┌─ Record set

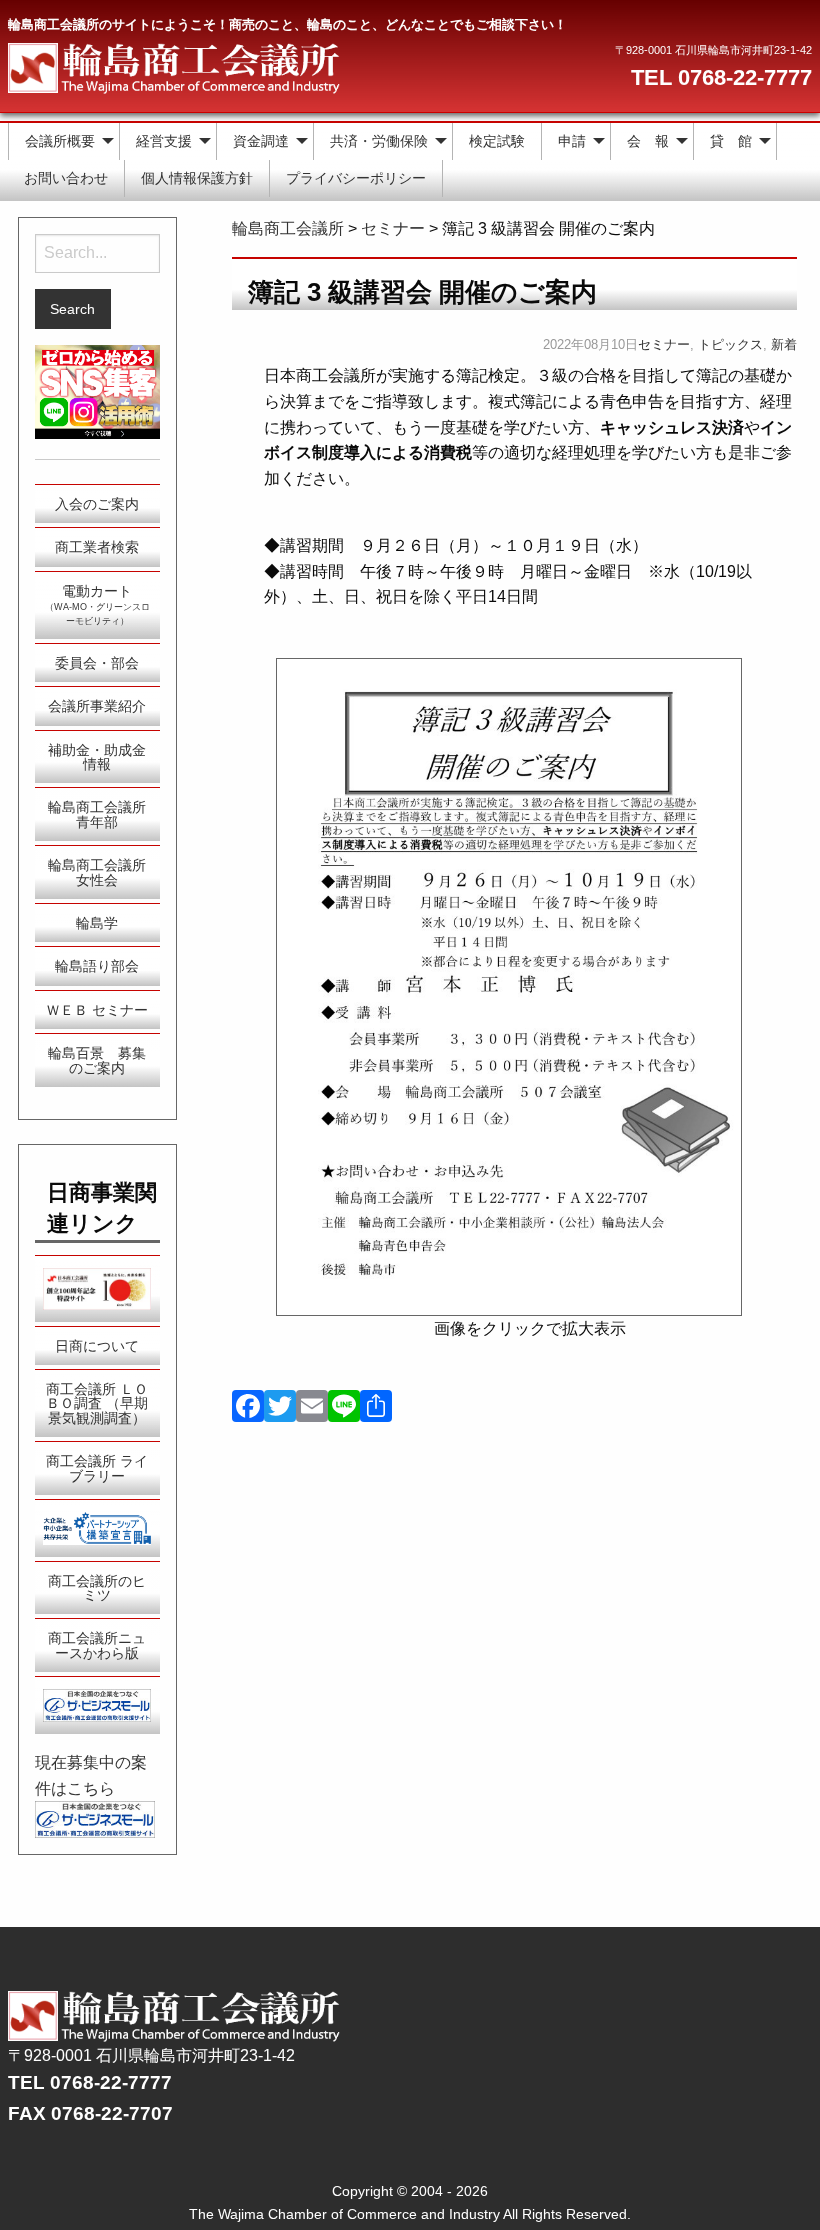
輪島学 (97, 923)
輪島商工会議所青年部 (97, 814)
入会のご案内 (97, 504)
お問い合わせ (66, 178)
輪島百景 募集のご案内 (97, 1060)
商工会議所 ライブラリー (97, 1468)
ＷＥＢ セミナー (97, 1010)
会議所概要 (60, 141)
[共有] (376, 1408)
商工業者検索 (97, 547)
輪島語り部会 (97, 966)
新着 (784, 344)
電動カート (97, 605)
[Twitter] (280, 1408)
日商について (97, 1346)
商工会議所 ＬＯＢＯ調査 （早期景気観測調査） (97, 1403)
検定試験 (497, 141)
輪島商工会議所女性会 (97, 872)
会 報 (648, 141)
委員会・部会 (97, 663)
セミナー (664, 344)
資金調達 (261, 141)
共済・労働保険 (379, 141)
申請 (572, 141)
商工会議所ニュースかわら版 (97, 1645)
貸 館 (731, 141)
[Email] (312, 1408)
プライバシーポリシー (356, 178)
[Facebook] (248, 1408)
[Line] (344, 1408)
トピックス (730, 344)
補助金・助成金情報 (97, 757)
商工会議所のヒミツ (97, 1588)
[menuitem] (64, 141)
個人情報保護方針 (197, 178)
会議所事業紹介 (97, 706)
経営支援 (164, 141)
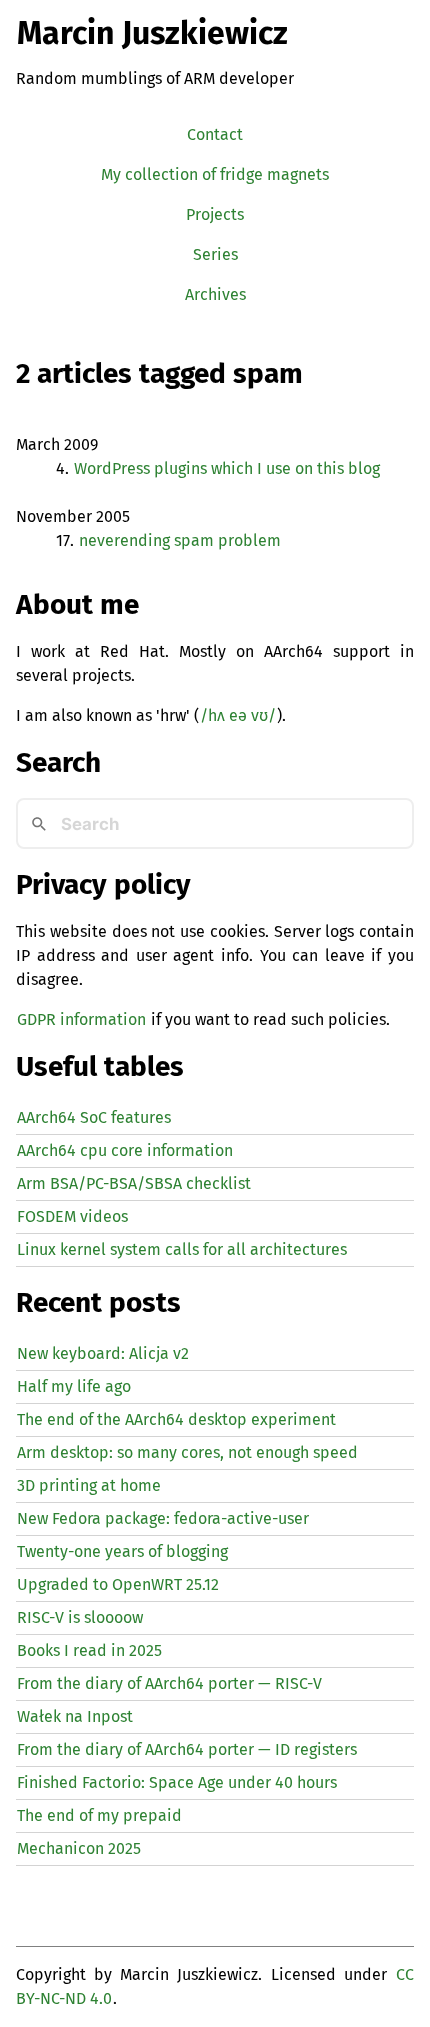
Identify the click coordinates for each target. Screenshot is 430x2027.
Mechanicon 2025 (79, 1848)
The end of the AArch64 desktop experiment (176, 1419)
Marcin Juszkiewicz (152, 33)
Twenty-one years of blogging (122, 1551)
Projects (215, 214)
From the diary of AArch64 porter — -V (169, 1683)
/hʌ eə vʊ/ (238, 715)
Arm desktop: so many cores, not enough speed (187, 1452)
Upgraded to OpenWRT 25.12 (118, 1584)
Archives (215, 294)
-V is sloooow (80, 1617)
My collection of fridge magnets (215, 174)
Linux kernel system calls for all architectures (182, 1249)
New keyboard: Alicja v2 (103, 1353)
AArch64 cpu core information (125, 1150)
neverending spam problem (180, 540)
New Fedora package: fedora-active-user (163, 1518)
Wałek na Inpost (75, 1716)
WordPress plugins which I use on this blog (227, 468)
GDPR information (81, 1019)
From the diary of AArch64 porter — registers (187, 1749)
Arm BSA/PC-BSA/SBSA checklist (134, 1183)
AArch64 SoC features (94, 1117)
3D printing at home (89, 1485)
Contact (215, 134)
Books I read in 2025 (89, 1650)
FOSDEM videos (72, 1216)
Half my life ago (74, 1386)
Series (215, 254)
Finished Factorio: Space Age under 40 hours (177, 1782)
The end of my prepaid (99, 1815)
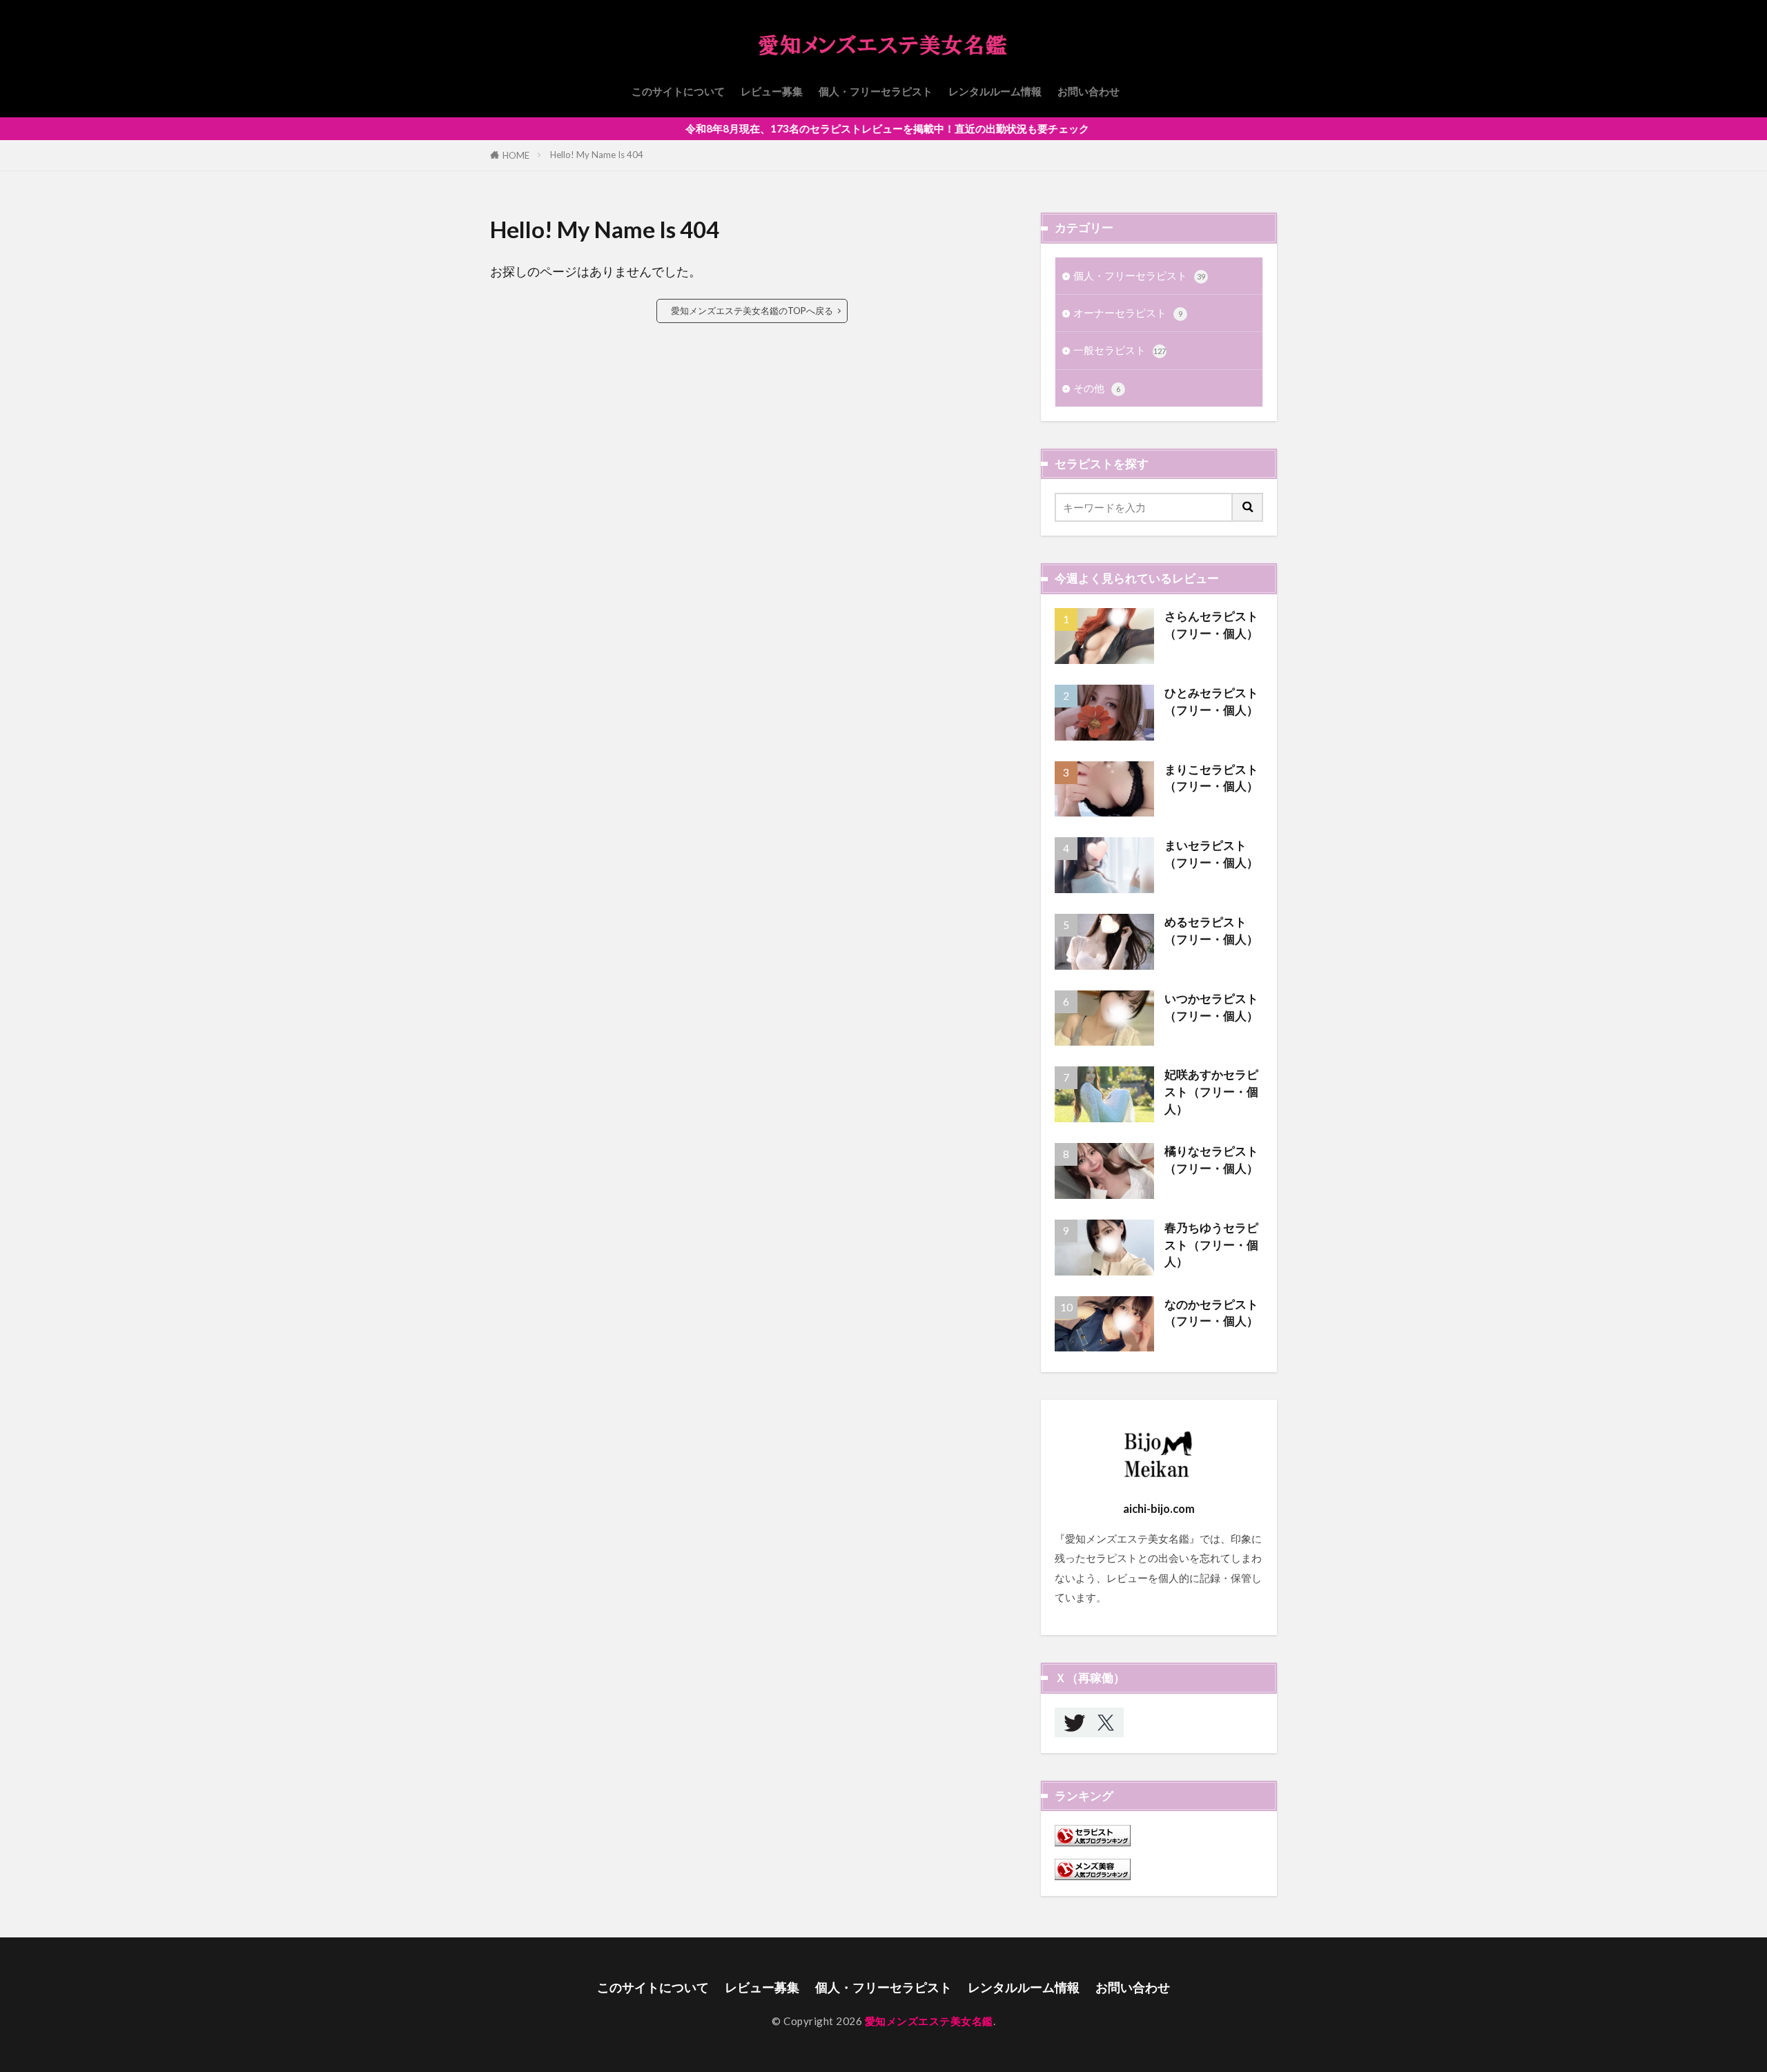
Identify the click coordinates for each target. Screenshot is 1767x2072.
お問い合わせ (1088, 91)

└─

§ **Exercise prompt**: Will you return exactly the lines above from the one with "電動カート (97, 605)" down to the one with "経営支援 (164, 141)", counting both as part of the range?

§ **Response below**:
電動カート (97, 605)
[Twitter] (280, 1408)
日商について (97, 1346)
商工会議所 ＬＯＢＯ調査 （早期景気観測調査） (97, 1403)
検定試験 (497, 141)
輪島商工会議所女性会 (97, 872)
会 報 (648, 141)
委員会・部会 (97, 663)
セミナー (664, 344)
資金調達 (261, 141)
共済・労働保険 (379, 141)
申請 (572, 141)
商工会議所ニュースかわら版 (97, 1645)
貸 館 (731, 141)
[Email] (312, 1408)
プライバシーポリシー (356, 178)
[Facebook] (248, 1408)
[Line] (344, 1408)
トピックス (730, 344)
補助金・助成金情報 (97, 757)
商工会議所のヒミツ (97, 1588)
[menuitem] (64, 141)
個人情報保護方針 (197, 178)
会議所事業紹介 (97, 706)
経営支援 (164, 141)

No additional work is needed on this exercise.